Promoting Resilience Among Adolescents and Young Adults With Sickle Cell Disease

Adolescents and Young Adults (AYAs) with blood disorders are at risk for poor physical, psychological, and social outcomes. Sickle Cell Disease (SCD) is a life-limiting condition, defined as a group of inherited red blood cell disorders disproportionally affecting non-Hispanic Black, African American, and Hispanic/Latino groups. AYAs with SCD experience racial bias, disease-related stigma, and under-treated symptoms, all of which translate to additional challenges managing their illness and maintaining their well-being. This study proposes to address the gaps of mental health support for youth with SCD through delivery of a resilience-promoting intervention (PRISM) using a Collaborative Care Model (CoCM).
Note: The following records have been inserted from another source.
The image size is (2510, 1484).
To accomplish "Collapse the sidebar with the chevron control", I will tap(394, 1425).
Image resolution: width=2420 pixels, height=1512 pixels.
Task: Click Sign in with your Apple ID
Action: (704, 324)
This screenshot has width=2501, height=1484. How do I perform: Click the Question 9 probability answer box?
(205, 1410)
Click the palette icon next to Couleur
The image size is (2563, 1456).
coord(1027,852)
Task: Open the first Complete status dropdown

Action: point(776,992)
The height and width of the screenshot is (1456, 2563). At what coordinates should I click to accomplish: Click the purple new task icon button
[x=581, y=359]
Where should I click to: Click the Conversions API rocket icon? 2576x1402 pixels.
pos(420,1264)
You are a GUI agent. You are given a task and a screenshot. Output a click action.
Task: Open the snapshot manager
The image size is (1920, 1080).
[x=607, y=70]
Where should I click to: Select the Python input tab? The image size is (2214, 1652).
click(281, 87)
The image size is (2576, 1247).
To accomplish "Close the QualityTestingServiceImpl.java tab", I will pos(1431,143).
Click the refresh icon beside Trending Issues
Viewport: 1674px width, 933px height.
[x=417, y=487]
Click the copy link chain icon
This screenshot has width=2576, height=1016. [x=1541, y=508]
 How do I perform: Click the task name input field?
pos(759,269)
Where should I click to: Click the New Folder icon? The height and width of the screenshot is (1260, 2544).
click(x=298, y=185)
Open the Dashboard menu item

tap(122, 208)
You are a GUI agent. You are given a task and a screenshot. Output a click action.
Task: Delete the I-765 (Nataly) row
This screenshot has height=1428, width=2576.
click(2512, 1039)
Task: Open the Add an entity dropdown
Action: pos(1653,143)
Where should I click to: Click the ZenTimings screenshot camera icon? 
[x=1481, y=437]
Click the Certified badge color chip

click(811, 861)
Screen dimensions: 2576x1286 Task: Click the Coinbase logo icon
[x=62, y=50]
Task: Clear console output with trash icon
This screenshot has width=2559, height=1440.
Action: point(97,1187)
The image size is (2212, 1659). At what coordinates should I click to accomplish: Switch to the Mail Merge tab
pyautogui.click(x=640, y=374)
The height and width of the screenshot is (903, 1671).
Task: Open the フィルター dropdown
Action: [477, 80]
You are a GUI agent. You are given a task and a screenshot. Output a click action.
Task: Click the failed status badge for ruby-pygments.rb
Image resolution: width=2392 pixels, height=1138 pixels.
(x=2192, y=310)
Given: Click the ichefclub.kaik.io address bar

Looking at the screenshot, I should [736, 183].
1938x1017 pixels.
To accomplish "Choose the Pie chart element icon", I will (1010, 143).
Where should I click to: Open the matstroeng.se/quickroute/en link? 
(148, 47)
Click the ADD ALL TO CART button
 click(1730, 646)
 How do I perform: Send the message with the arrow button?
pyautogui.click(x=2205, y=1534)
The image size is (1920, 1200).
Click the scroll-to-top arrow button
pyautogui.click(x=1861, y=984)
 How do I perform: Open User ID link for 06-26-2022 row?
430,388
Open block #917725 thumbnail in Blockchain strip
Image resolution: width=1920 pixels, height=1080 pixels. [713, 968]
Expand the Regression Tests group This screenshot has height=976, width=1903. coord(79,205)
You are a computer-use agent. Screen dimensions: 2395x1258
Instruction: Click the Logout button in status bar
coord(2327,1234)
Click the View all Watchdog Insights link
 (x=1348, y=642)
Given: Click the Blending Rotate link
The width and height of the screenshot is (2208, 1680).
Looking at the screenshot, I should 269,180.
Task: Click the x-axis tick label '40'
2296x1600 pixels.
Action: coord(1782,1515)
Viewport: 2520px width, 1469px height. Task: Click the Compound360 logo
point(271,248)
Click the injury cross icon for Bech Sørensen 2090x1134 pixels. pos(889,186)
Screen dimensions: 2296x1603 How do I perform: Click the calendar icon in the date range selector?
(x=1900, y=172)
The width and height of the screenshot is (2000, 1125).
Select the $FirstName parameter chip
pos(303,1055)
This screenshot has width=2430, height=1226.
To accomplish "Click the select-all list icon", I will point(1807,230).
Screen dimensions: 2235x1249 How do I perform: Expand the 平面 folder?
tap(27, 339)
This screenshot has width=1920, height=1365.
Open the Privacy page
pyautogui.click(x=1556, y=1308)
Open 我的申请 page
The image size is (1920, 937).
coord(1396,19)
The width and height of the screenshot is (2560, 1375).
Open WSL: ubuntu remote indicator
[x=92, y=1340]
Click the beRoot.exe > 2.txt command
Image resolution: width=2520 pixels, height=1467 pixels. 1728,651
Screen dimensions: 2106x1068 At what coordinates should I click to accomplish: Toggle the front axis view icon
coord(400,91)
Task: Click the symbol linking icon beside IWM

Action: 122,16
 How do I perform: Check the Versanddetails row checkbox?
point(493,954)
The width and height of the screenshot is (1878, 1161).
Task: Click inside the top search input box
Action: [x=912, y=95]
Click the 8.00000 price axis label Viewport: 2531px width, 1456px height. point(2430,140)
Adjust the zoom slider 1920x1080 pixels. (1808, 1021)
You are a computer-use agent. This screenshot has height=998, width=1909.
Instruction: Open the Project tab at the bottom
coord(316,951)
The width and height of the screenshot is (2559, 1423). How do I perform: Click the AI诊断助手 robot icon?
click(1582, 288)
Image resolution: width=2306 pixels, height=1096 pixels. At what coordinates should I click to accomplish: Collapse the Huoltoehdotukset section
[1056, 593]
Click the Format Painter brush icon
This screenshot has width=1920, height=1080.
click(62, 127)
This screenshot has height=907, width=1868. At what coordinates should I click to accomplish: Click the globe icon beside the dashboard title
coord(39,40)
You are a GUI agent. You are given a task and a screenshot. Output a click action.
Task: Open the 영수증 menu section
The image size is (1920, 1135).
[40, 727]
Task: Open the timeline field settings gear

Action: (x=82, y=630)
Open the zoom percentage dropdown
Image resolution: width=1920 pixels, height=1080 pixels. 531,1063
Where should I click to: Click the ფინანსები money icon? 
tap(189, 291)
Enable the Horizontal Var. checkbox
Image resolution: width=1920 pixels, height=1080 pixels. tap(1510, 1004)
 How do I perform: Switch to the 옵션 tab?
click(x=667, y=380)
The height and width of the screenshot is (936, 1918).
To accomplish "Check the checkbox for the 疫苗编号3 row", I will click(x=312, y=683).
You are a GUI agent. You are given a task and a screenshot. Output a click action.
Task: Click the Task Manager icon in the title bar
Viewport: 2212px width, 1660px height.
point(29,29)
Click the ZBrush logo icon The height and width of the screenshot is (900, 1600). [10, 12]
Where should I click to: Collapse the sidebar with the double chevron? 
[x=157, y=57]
The primary objective of this study is to test the feasibility and acceptability of a collaborative care model to sustainably deliver the PRISM intervention for AYAs with SCD. Leveraging successful strategies implemented for patients with cancer, we will pilot-test this approach with N=25 AYAs in the Dana-Farber Cancer Institute/Boston Children's hospital (DFCI/BCH) SCD clinic. The primary outcome of interest is feasibility, defined as >50% enrollment. Secondary outcomes include patient reported outcomes of feasibility, acceptability, and satisfaction. Exploratory outcomes include assessment of depression, anxiety, and pain interference. We hypothesize this will be feasible and acceptable in this patient population.